## Exercise
Go to the line that contains "Click the Обновление green arrows icon", then write out that line and all that follow to the end of the listing, exactly and without pictures.

## The records
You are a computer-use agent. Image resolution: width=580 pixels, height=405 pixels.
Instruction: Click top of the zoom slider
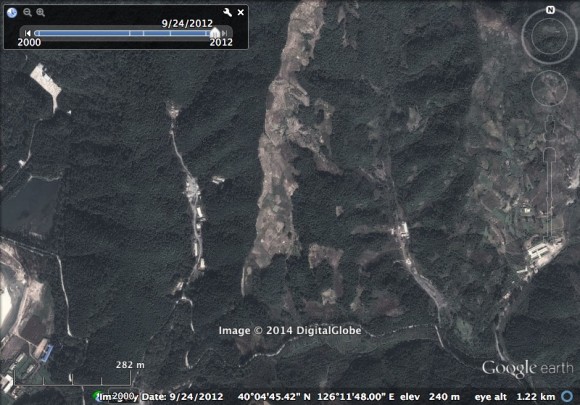point(550,153)
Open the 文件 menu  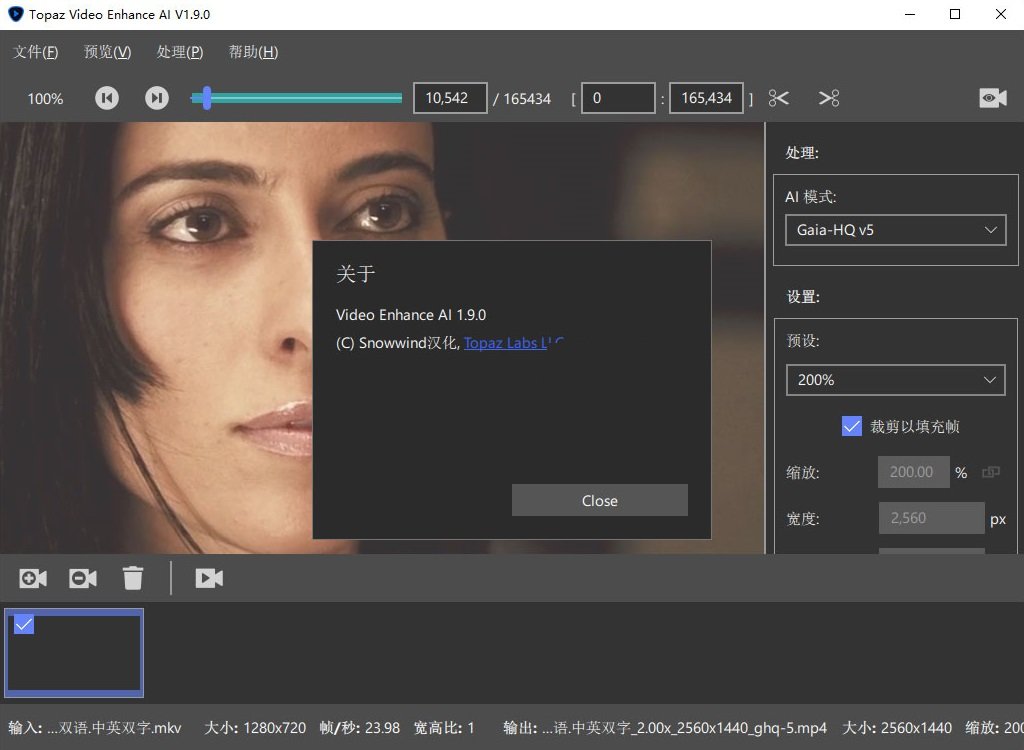point(34,52)
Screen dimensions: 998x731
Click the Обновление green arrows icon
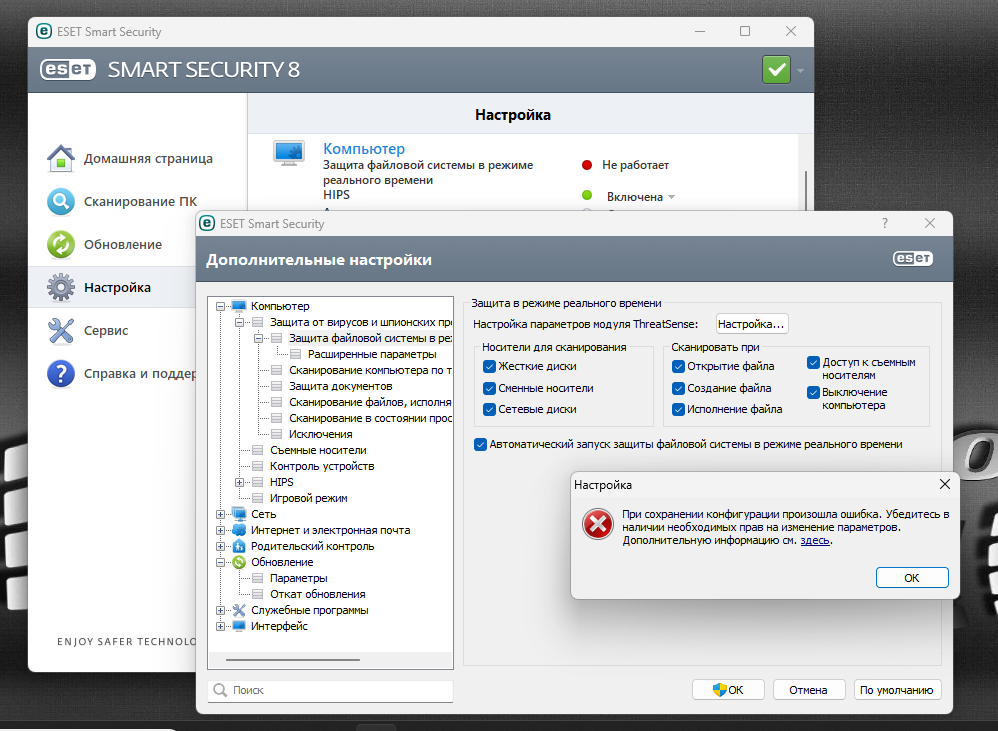(61, 245)
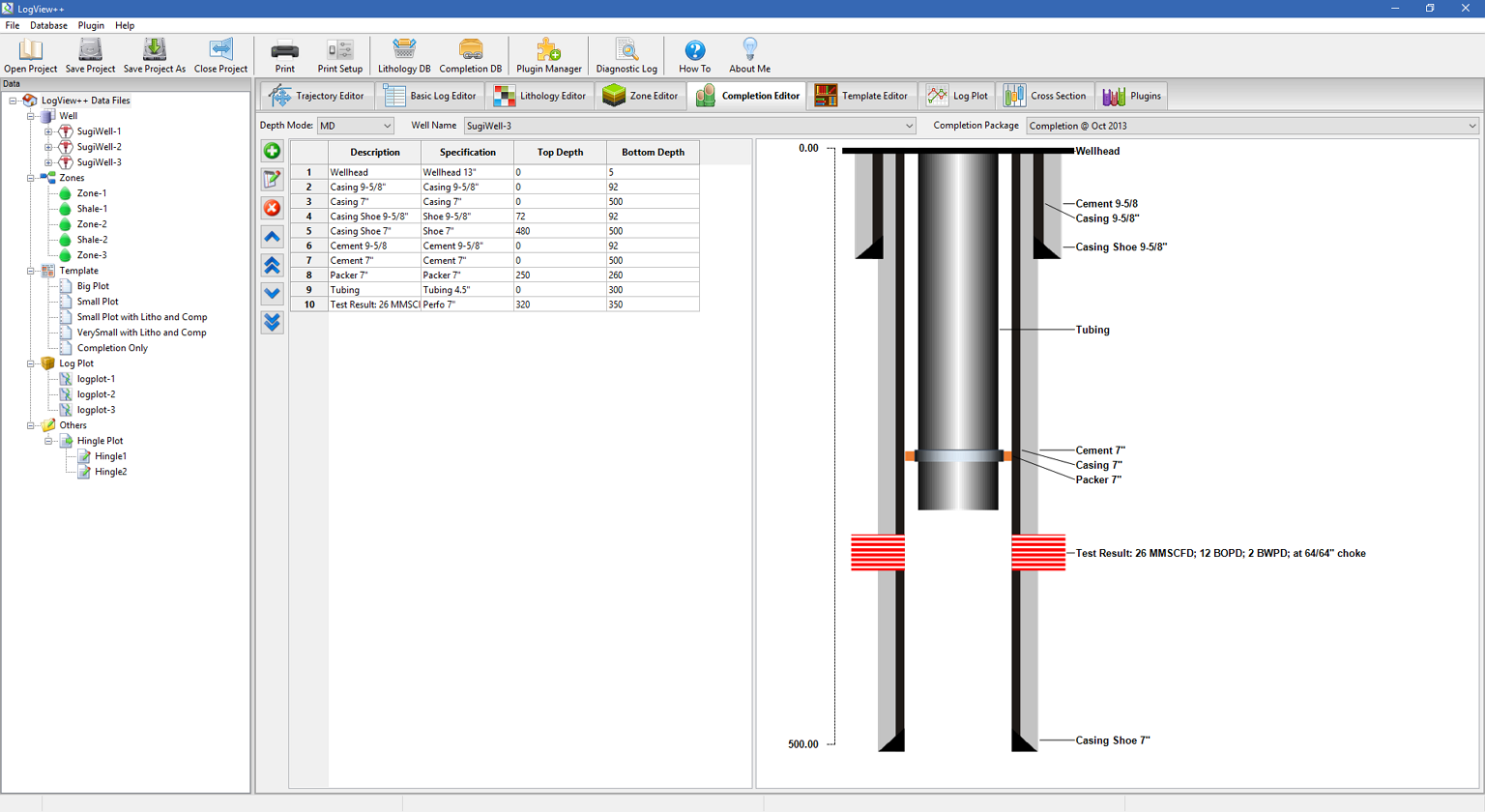Select the Packer 7" description cell
Viewport: 1485px width, 812px height.
click(x=374, y=276)
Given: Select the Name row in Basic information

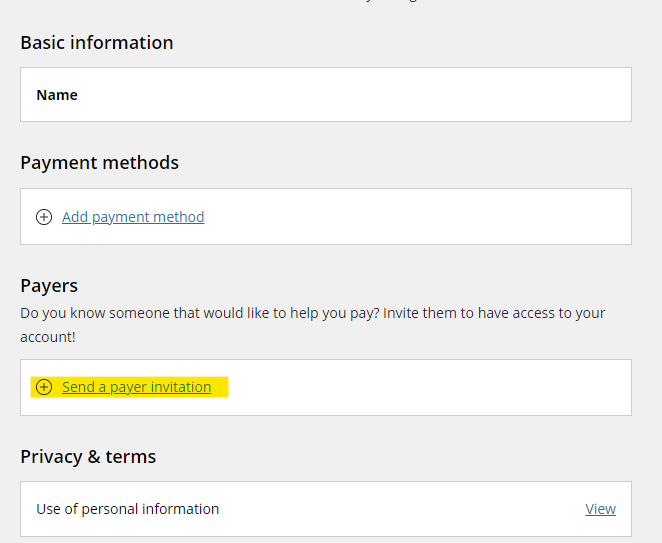Looking at the screenshot, I should (x=326, y=95).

## Solution to the exercise
Click the Обновление green arrows icon
(61, 245)
Select the Packer 7" description cell
Viewport: 1485px width, 812px height.
click(x=374, y=276)
Given: Select the Name row in Basic information

Looking at the screenshot, I should (x=326, y=95).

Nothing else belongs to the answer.